A batalha do Pacaembu foi um marco no Brasil

entrevista

Bernardo Buarque de Holanda

Professor e pesquisador do Centro de Pesquisa e Documentação de História Contemporânea do Brasil da Fundação Getúlio Vargas
Por que a tragédia de Heysel se tornou um marco no futebol mundial?

O ponto capaz de explicar o simbolismo e situar Heysel como divisor de águas foi o televisionamento. Foi uma final de campeonato internacional vista por 400 milhões de telespectadores, e isso gerou um impacto muito grande. Os conflitos anteriores não tinham tido tanta visibilidade e não tinham criado uma consciência nacional e continental. A tragédia iniciou um processo de mudanças profundas nos estádios. Foi criada uma política integrada de policiamento, com cooperação internacional, e os clubes ingleses foram punidos. Todas as medidas foram agrupadas no chamado Relatório Taylor. Nascia um conceito de estádio e de torcedor.

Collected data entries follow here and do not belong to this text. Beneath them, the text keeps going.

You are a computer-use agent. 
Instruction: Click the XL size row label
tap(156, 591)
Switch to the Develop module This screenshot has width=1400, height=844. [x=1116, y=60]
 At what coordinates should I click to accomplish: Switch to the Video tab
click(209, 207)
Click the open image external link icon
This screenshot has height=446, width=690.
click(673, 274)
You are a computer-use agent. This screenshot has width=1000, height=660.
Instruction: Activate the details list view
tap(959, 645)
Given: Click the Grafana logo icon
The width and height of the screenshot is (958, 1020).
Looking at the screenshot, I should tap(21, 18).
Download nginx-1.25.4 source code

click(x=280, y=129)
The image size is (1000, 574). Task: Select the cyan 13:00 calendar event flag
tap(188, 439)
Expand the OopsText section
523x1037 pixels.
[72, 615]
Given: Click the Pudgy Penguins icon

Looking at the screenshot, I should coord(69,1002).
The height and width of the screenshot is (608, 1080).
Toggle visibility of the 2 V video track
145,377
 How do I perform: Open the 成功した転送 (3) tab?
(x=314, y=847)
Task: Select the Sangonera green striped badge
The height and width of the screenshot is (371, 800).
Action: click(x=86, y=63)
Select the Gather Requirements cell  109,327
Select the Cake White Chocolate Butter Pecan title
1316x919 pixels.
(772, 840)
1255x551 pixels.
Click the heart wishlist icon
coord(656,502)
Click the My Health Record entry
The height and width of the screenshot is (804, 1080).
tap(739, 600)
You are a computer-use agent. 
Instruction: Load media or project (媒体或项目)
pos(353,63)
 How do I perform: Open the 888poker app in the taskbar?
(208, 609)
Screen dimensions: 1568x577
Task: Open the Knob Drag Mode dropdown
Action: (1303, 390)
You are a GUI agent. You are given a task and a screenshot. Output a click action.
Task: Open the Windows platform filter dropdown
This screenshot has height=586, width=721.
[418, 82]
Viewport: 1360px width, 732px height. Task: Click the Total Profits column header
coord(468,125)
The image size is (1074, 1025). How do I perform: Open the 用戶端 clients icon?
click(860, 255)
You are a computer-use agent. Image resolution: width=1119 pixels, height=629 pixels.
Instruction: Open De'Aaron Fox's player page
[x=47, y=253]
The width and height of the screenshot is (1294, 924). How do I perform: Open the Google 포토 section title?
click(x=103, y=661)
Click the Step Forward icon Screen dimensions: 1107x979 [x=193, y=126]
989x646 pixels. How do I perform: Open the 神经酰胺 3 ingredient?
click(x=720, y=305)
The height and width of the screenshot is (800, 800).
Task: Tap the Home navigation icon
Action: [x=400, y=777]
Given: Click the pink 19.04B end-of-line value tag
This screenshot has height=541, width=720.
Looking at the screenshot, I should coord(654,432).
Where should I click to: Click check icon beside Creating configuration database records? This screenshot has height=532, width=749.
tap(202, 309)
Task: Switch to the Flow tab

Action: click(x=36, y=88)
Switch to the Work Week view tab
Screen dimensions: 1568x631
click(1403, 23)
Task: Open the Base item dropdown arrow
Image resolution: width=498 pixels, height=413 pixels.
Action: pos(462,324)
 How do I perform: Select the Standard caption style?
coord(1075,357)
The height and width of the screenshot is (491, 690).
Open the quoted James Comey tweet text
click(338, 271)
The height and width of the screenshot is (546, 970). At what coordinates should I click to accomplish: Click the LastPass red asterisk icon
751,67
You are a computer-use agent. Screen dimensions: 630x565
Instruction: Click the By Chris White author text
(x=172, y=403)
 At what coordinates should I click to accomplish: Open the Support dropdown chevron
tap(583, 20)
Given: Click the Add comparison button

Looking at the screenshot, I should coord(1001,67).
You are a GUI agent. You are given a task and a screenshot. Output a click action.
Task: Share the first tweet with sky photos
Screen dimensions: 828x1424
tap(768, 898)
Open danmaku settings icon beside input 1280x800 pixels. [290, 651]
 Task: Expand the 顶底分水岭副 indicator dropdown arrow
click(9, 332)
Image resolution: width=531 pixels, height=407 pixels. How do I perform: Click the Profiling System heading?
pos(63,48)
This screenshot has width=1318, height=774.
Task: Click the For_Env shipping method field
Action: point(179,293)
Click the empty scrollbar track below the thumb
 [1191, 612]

Qual é esse novo conceito?

Antes, os estádios eram retangulares com espaços livres e apenas algumas áreas de contenção. Era a principal opção de lazer da classe operária. O trabalhador ia ao estádio com a família ver os jogos, e todos ficavam de pé. A primeira característica desse novo conceito é a criação de uma nova arquitetura para mitigar os efeitos das multidões, que inviabilizam o conforto e potencializam os confrontos. Após Heysel, todos deveriam assistir aos jogos sentados. Os assentos eliminam toda forma de agrupamento. Além disso, foram adotadas divisões internas entre as torcidas.

Também existia a preocupação com grupos organizados que começaram a agir de maneira premeditada. Esses torcedores radicais, que receberam a etiqueta hooligans, exigiram uma política nacional de combate. Esse policiamento, articulado com o novo conceito de estádio, iniciou um processo de elitização. Para as autoridades, é melhor um estádio de pequeno porte – eles foram reduzidos para um terço de sua capacidade - para um público fidelizado, credenciado e que possui vínculo direto, sem anonimato. Ao comprar um ingresso com lugar marcado, como no teatro, o torcedor passou a ser atomizado e individualizado. Ele perdeu a dimensão da massa. Isso é um projeto, já implementado nos torneios principais. Foi um modelo exportado para o mundo todo, principalmente nos grandes eventos.

No Brasil, existe algum evento comparável a Heysel?

A batalha campal do Pacaembu, em 1995, foi um marco. Era uma final de campeonato, mesmo de juniores, com transmissão pela tevê, com torcedores dispostos ao conflito em um estádio em condições precárias. Além disso, houve grave irresponsabilidade e negligência das autoridades. Uma diferença em relação à Europa, nos anos seguintes, é o uso das armas de fogo, associada, obviamente à explosão urbana e ao contexto social.

Hoje, os estádios são seguros?

Eles melhoraram, mas ainda têm problemas. Neste ano, estamos vivendo problemas que pareciam erradicados, como a invasão de gramado. O problema principal, no entanto, está fora do estádio, pois o raio de ação se dispersou e alcança, por exemplo, as saídas das estações do metrô. Dentro de campo, a situação está controlada. O problema é fora dele. Na Europa, o Leste é a nova fronteira de expansão do hooliganismo. Temos estádios envelhecidos e uma cultura forte de confronto. Além disso, as divisões inferiores do campeonato inglês ainda concentram a presença de torcedores com a premeditação do confronto.

Em sua visão, qual é a solução para o problema das torcidas organizadas?

A repressão tem de ser acompanhada de prevenção e reeducação. É preciso criar um ambiente em que as pessoas percebam que estão diante de um adversário, não de um inimigo. É preciso um processo educativo com a participação do governo e dos clubes. A Alemanha, que se tornou um paradigma dentro e fora de campo, reorganizou os estádios, mas manteve a festa das torcidas. Eles criaram o atrativo da mobilização em torno da festa. Os torcedores não pensam só em brigar. Aqui, os estádios são pouco atraentes – as bandeiras são proibidas – e as pessoas têm pouco engajamento com o espetáculo.